→ **Provided information**:

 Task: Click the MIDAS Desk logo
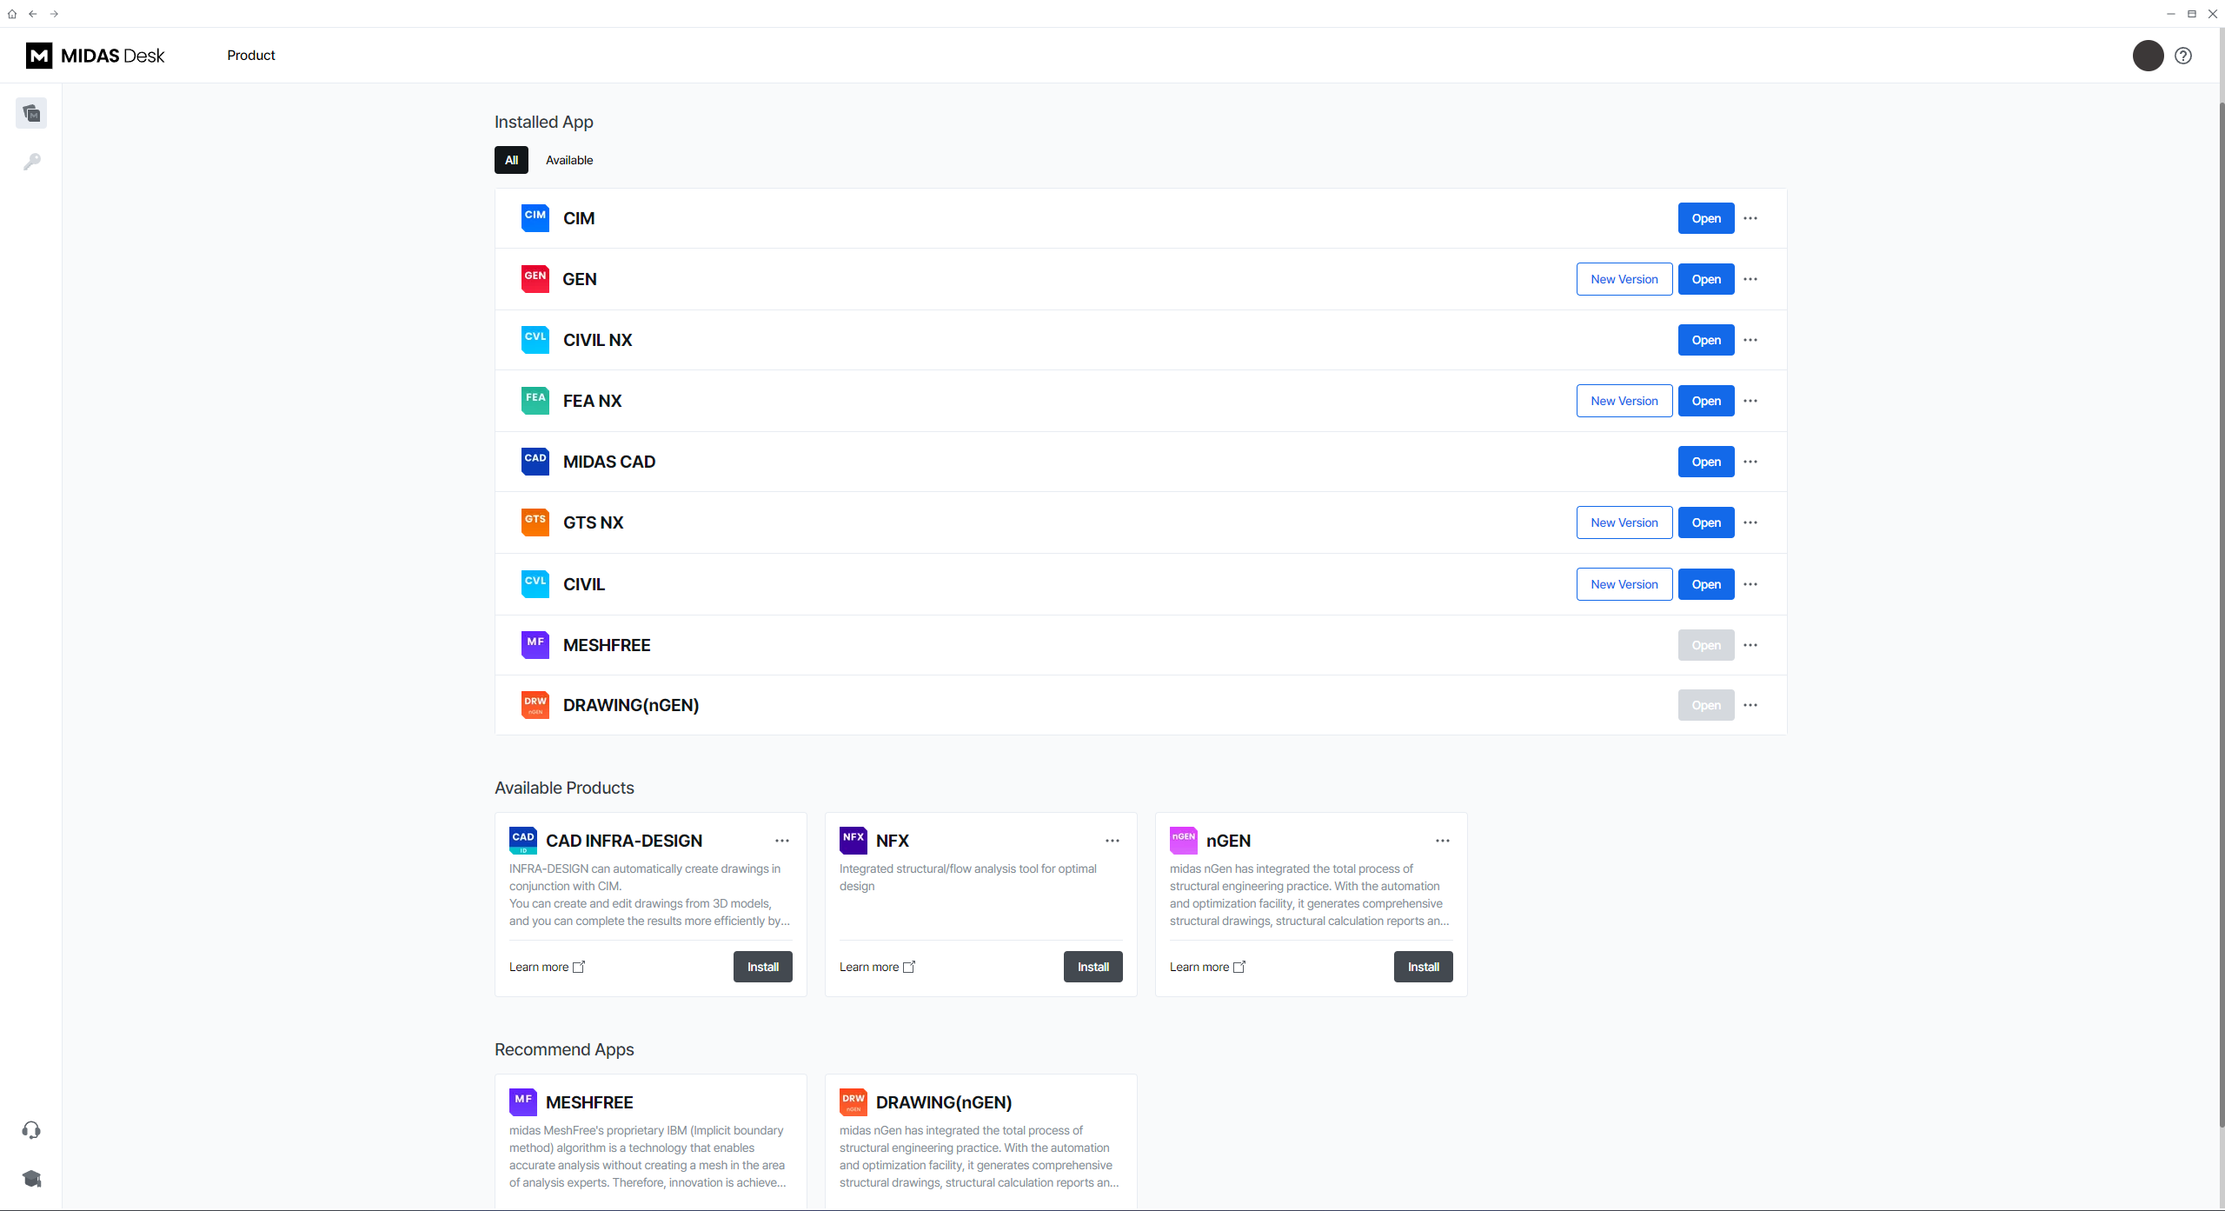95,55
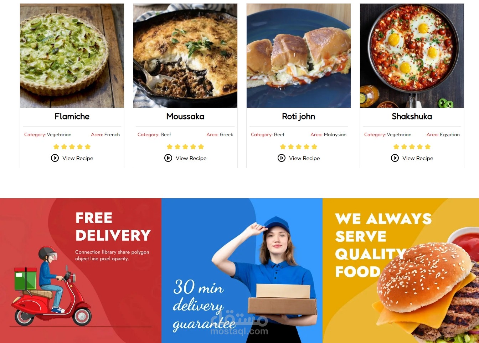This screenshot has width=479, height=343.
Task: Click the Shakshuka recipe title
Action: pyautogui.click(x=412, y=116)
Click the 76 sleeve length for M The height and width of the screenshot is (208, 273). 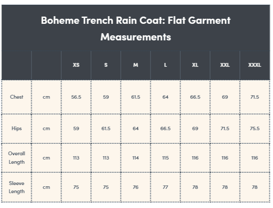click(136, 187)
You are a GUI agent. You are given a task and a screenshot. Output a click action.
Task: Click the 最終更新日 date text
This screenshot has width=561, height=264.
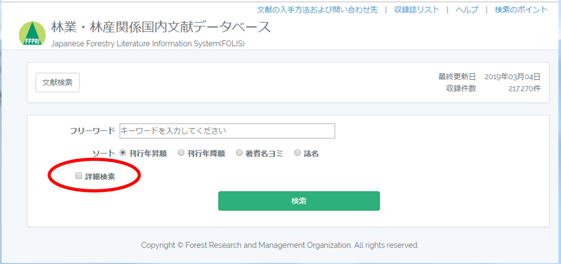click(x=489, y=77)
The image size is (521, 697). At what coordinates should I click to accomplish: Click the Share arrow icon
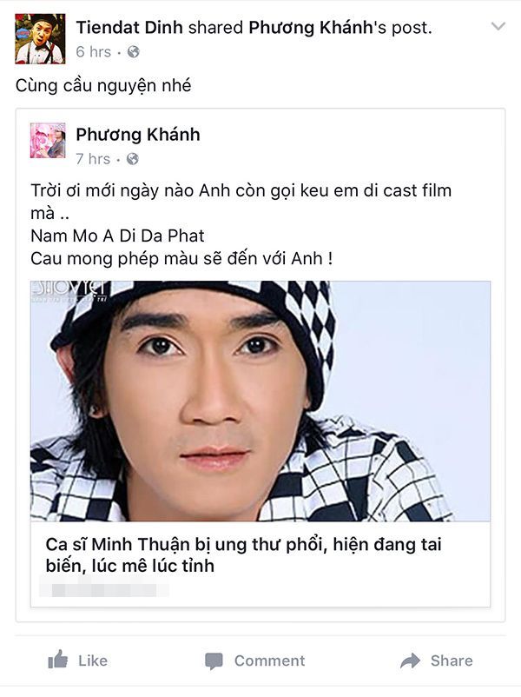click(x=410, y=660)
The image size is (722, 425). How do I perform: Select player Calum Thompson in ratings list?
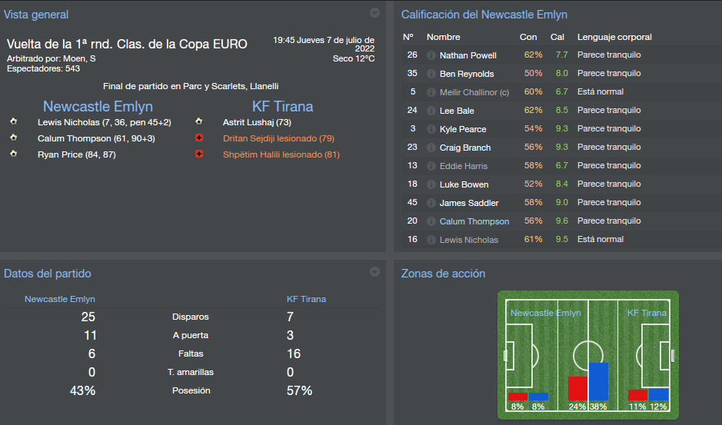pos(474,221)

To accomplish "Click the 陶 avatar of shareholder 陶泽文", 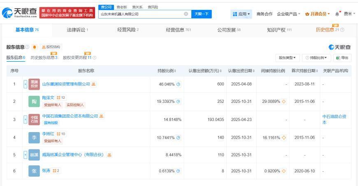I will point(34,101).
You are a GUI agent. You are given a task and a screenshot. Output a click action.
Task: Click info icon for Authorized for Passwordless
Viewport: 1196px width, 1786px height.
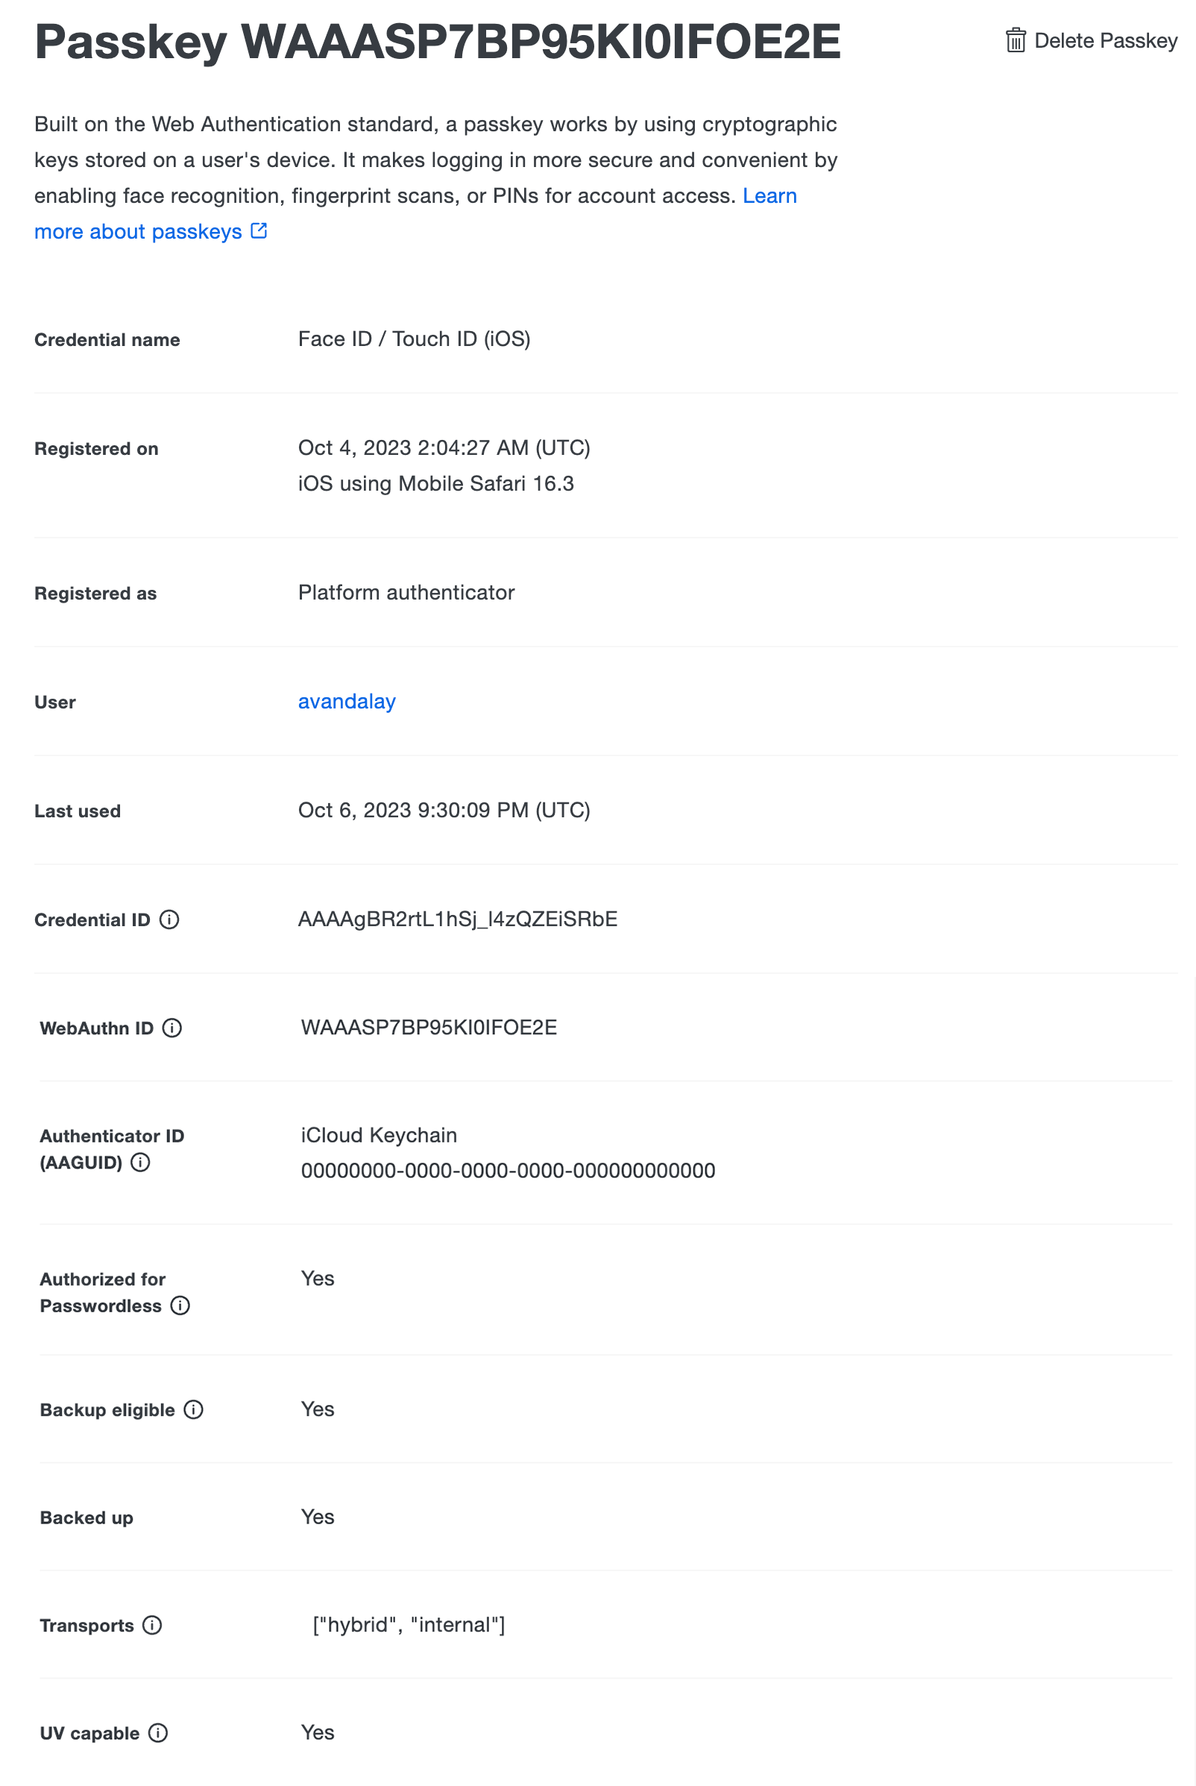(180, 1305)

→ **Your objective**: Find every line in the records above that contains the string "size" and copy each of those lines in full.

→ **Result of the task**:
The image size is (521, 697). At what coordinates should I click to accomplish: Click the Share arrow icon
The image size is (722, 425). How do I perform: Select player Calum Thompson in ratings list?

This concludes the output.